Produce a verbatim transcript of the entries below, excluding pictures.

*** SOURCE RECORDS ***

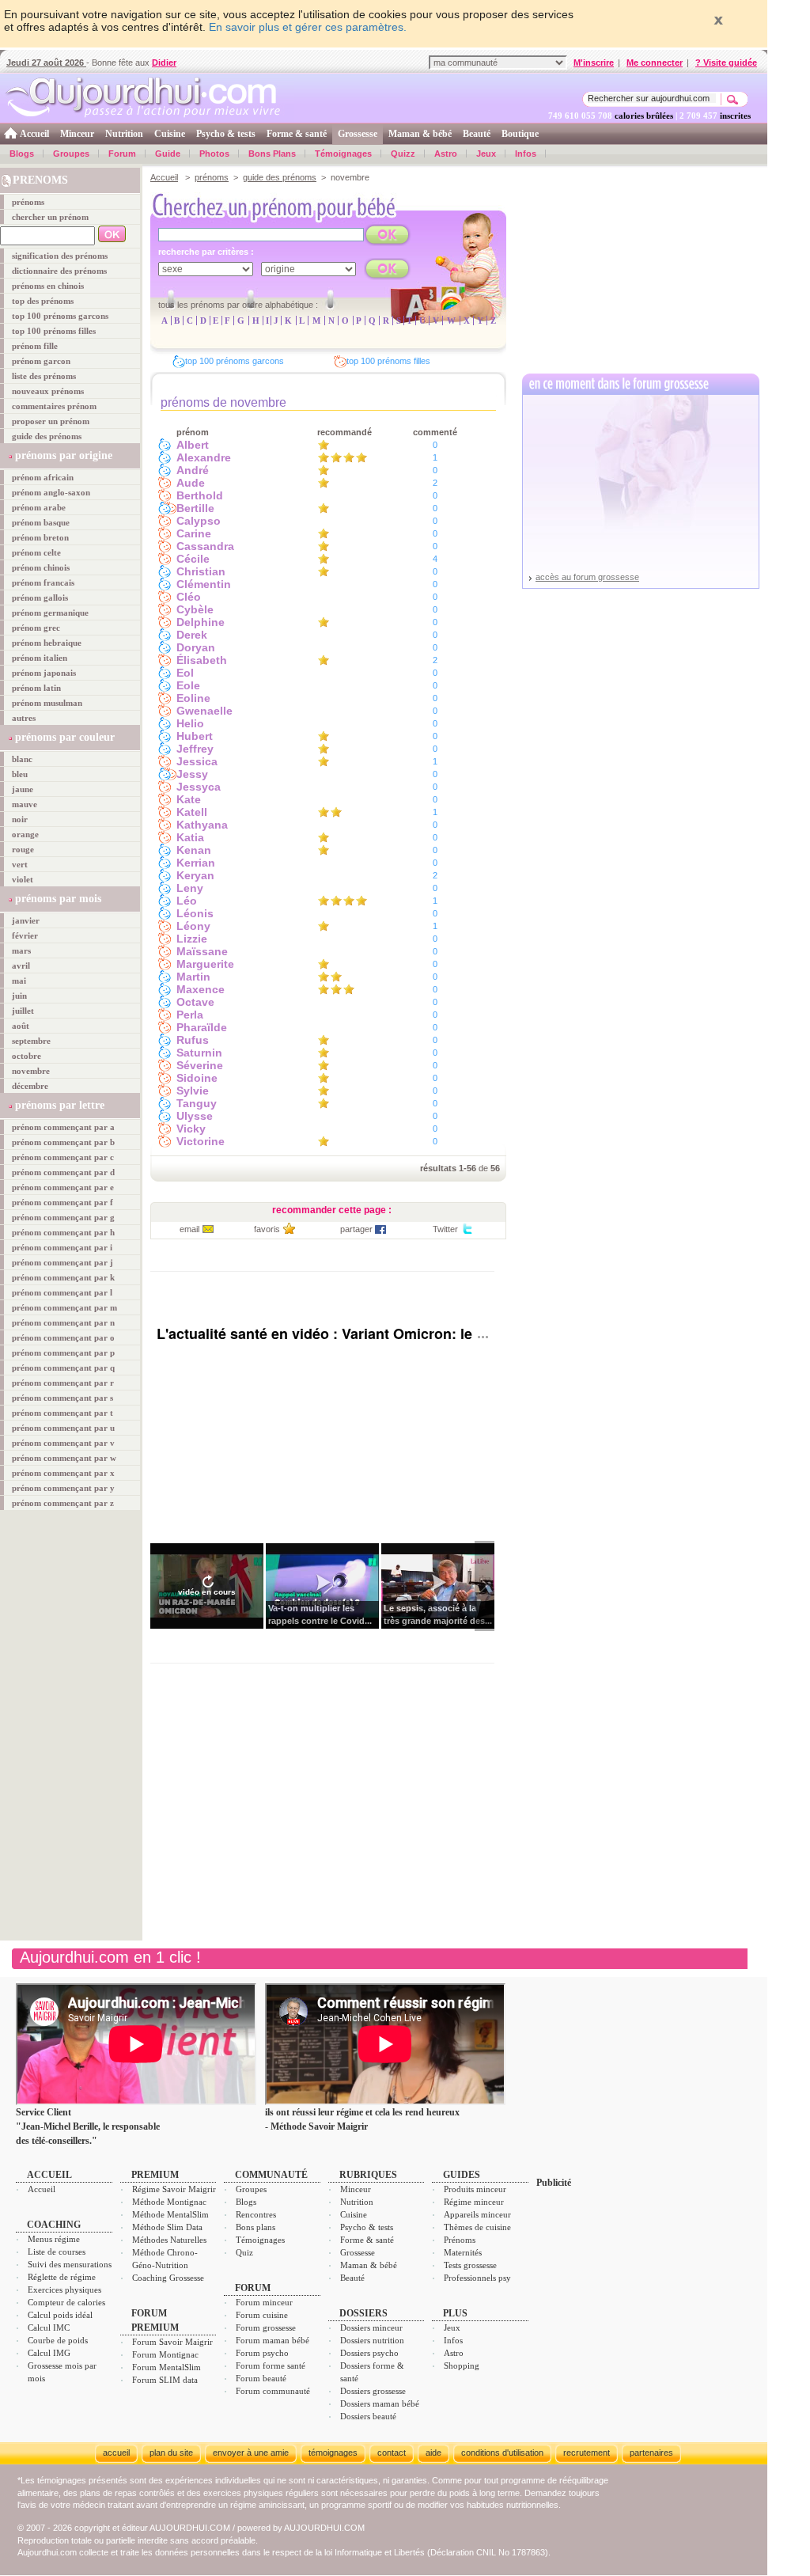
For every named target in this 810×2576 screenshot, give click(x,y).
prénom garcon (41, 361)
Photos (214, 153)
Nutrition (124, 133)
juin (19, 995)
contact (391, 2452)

***

ANSWER BELOW:
For every named target in this 810×2576 screenshot, give click(x,y).
prénom garcon (41, 361)
Photos (214, 153)
Nutrition (124, 133)
juin (19, 995)
contact (391, 2452)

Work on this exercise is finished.